Canada Sets Bad Precedent on Transatlantic Investment

by Eva Hampl

In May 2009, the European Union launched negotiations with Canada for the Comprehensive Economic and Trade Agreement (CETA). After five years of negotiations, they successfully concluded in August of 2014, and the Canada-EU summit in September 2014 officially marked the end of the negotiations of the agreement, which promises to remove over 99 percent of tariffs between the two economies. CETA is the first agreement where the EU has negotiated investment provisions drastically different from the long-established language found in European investment treaties, many akin to what is also provided in our U.S. Model Bilateral Investment Treaty (BIT). The EU has also been negotiating a Transatlantic Trade and Investment Partnership (TTIP) with the U.S. since 2013. Negotiations on the investment chapter in TTIP resumed only recently, following an extended process and public debate in Europe on investment protection.
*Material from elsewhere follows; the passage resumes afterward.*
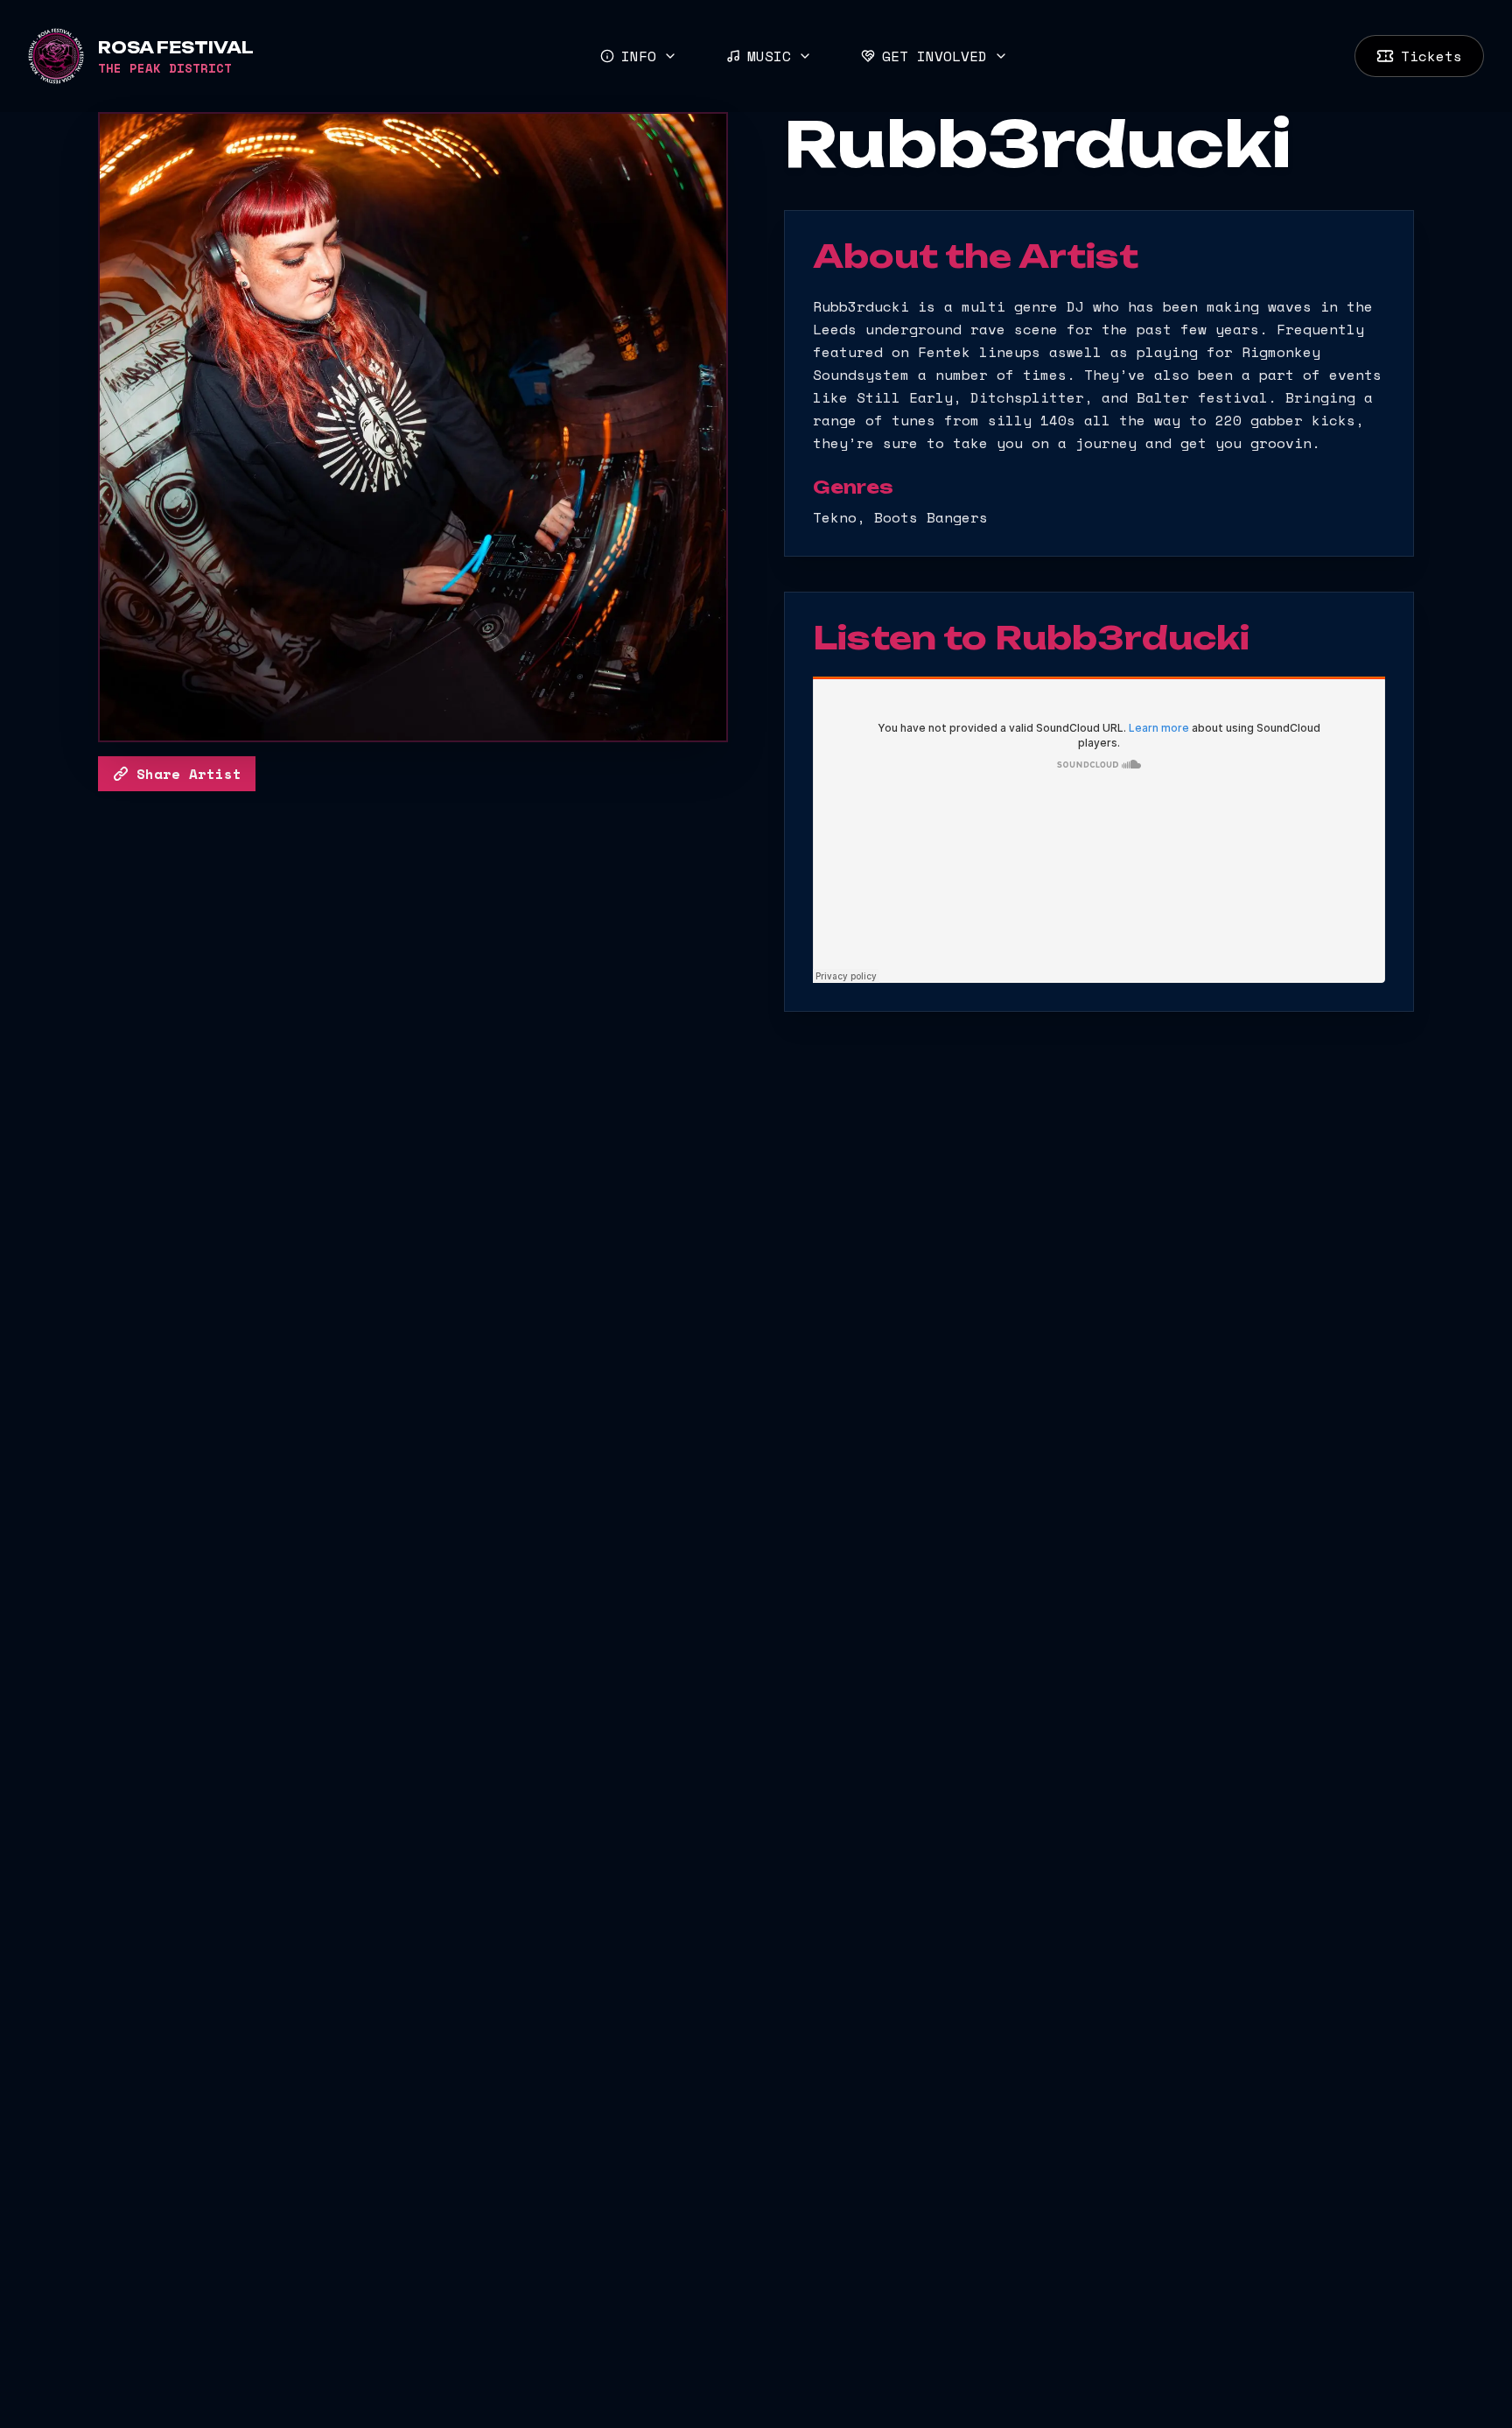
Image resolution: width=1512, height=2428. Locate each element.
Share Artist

Today investment accounts, directly or indirectly, for a significant and growing percentage of cross-border commerce, encompassing vast global supply chains, and businesses rely on strong investment protections for legal certainty in many countries around the world. Accordingly, investment agreements and chapters continue to be of great importance.
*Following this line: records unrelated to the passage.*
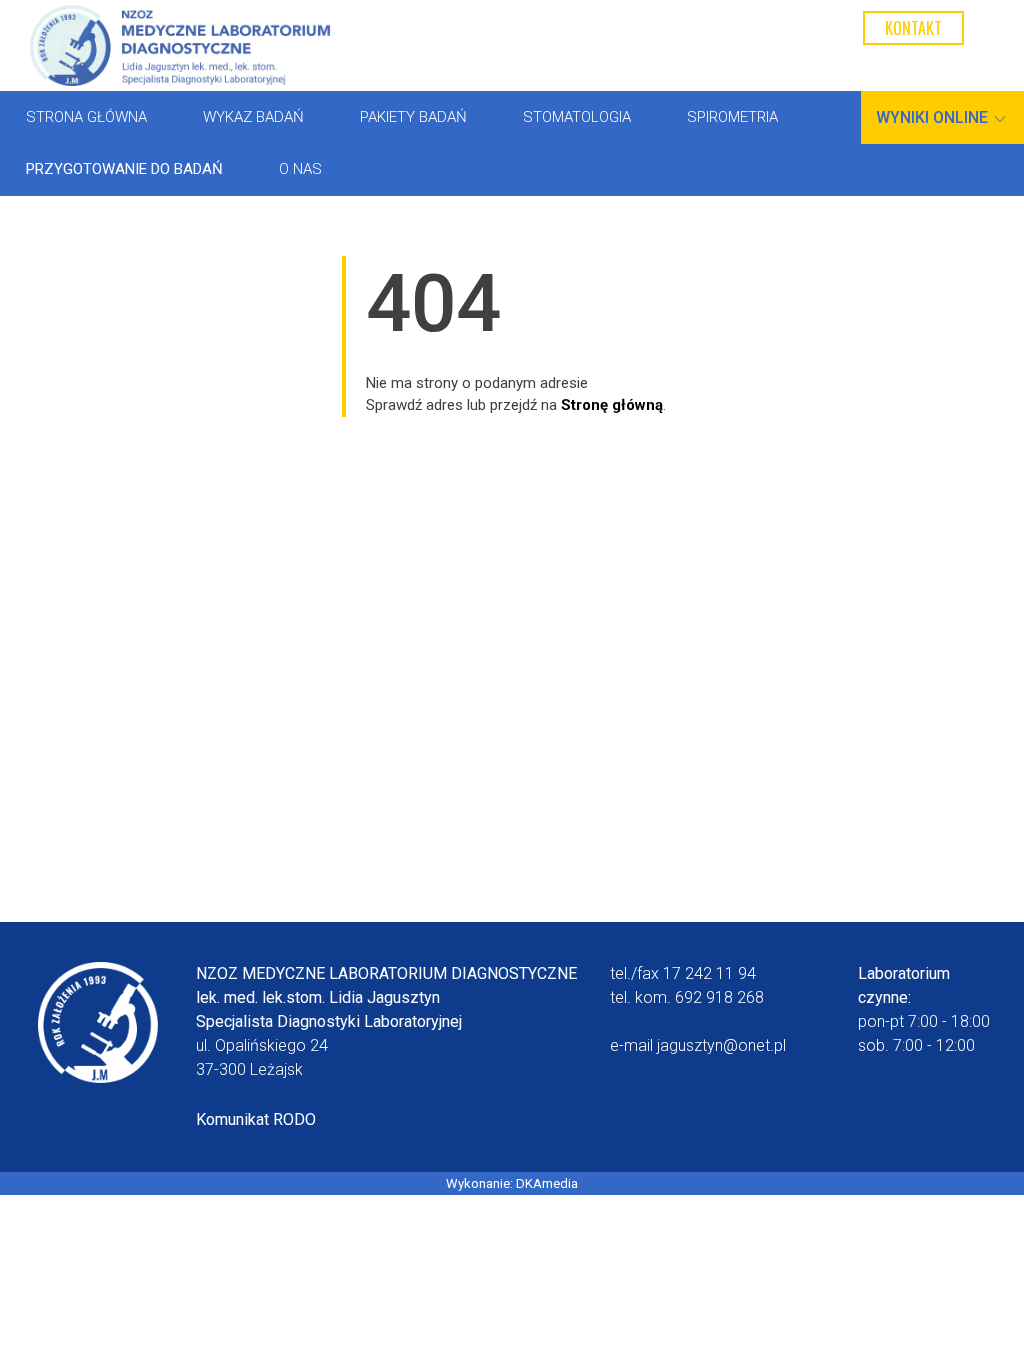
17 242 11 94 (709, 973)
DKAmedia (547, 1183)
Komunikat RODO (256, 1119)
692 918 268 (719, 997)
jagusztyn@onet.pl (721, 1045)
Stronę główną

Until a few years ago, the public in Europe had not paid much attention to investor-state dispute settlement (ISDS), however has now taken up this cause in an effort to negatively impact agreements such as CETA as well as the TTIP. The widely publicized public debate on ISDS in Europe has been very ideological and emotional in parts, resulting in a politicization of the issue, the response to which was a political solution: “improving” the world of international investment agreements (IIAs), by providing solutions to not quite clearly articulated problems. One such “solution” is the proposal of an international investment court, consisting of a roster of judges, as described in detail in the EU’s proposal for an investment chapter in the context of the TTIP negotiations.